Article first published in Blogcritics
Recently my wife and I ended a Disneyland visit without our usual family around us – and I can’t remember that ever happening before. Because we weren’t preoccupied with entertaining the kids, we could relax and observe everyone. Even though there were crushing shoulder-to-shoulder crowds, I noticed something interesting. There was no foul language, and no real pushing or shoving. When bumping did occur, there was an immediate apology. Although there was excitement in the air, people treated each other with respect.
Later that evening, I turned on the TV and heard lots of conflict, hate, and violence. It got me thinking about attitudes and behavior. What made the difference between my time at Disneyland and what was being shown on TV? This leads me to ask: Where are our present attitudes taking us socially, physically, and mentally? This dichotomy of behavior encouraged me to look at a few studies. I was impressed by how happy and joyous I felt at Disneyland, and thought about how attitude and environment affect us.

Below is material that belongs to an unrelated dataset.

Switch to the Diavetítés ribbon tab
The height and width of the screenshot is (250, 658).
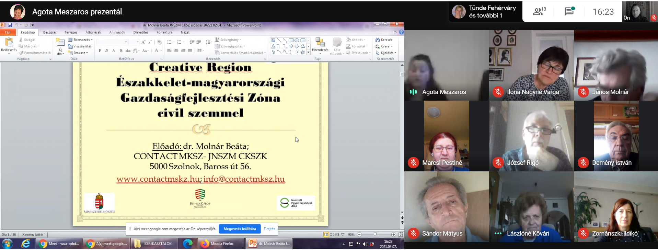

In a recent lecture, noted expert in integrative medicine, Dr. Andrew Weil, described the term “infectious happiness” as an emotion that can spread from person to person. Weil said, “that there is no question that who you choose to associate with can raise or lower your spirits, make you happy or sad, calm or anxious, comfortable or uncomfortable.” These transferable qualities can be quantified. A study published in the British Medical Journal, found that a person who lives less than ½ mile from a happy friend has a 42% greater chance of being happy. This same infectious happiness can ripple through groups and organizations, having a profound effect.

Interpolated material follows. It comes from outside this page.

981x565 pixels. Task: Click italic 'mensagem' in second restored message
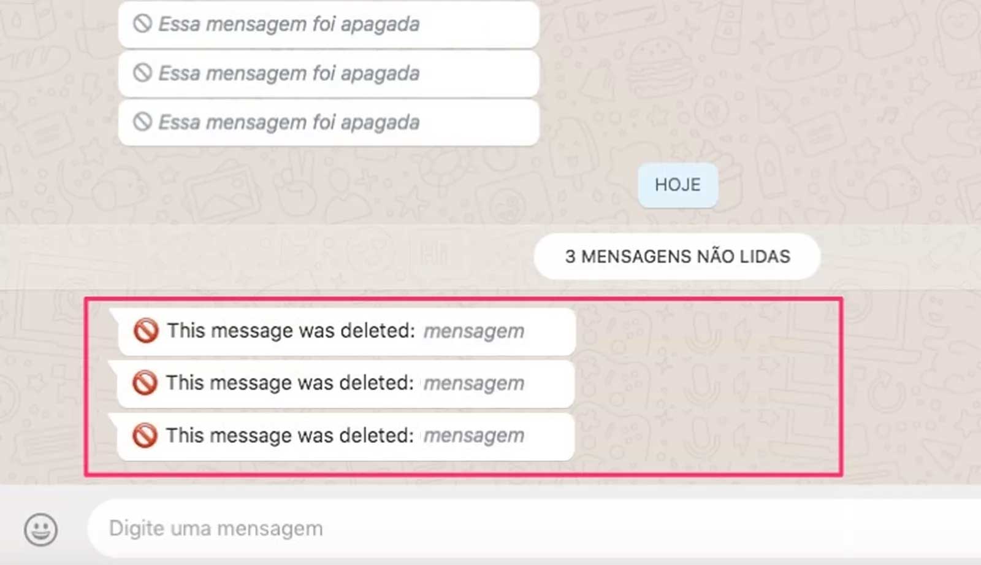coord(474,384)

So even in a theme park where people are shoulder to shoulder and baby strollers are skinning ankles, people exemplify a happiness and tolerance not exhibited by individuals on TV. As someone who practices prayer-based healing, I’ve found the qualities expressed by the people at Disneyland to be the same qualities which allow me to feel happy and healthy; while I’ve found the negative qualities like those I saw on TV to be toxic, creating feelings of frustration, anger, and tension.
How can these types of conflicting, angry thoughts affect people physically and mentally? According to Monitor on Psychology staff writer Deborah Smith in “Angry thoughts, at-risk hearts,” “Research findings indicate a clear pattern — being an angry or hostile person is bad for your heart.” Ms. Smith goes on to cite several studies that prove the point.

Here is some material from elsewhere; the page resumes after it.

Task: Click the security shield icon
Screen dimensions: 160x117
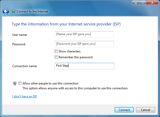Action: pyautogui.click(x=15, y=83)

What is the antidote for this poisonous toxin that not only affects attitudes but health? Certainly any antidote needs to affect the inner self. For me, it would be prayer, and the premise that health is enhanced through prayer is supported by many studies. The comprehensive National Prayer in Medicine Survey found that across multiple studies and polls most Americans report a belief in a higher power (90-96%). The 2006 World Values Survey also showed the importance of prayer with a report that 84% of Americans pray. Among those who pray, the belief that prayers are answered is also high.
According to the many research studies, there appears to be little doubt that attitudes and behavior affect health, and many individuals have found prayer to be a means of improving both of them. Future studies will help us determine the real value of this knowledge.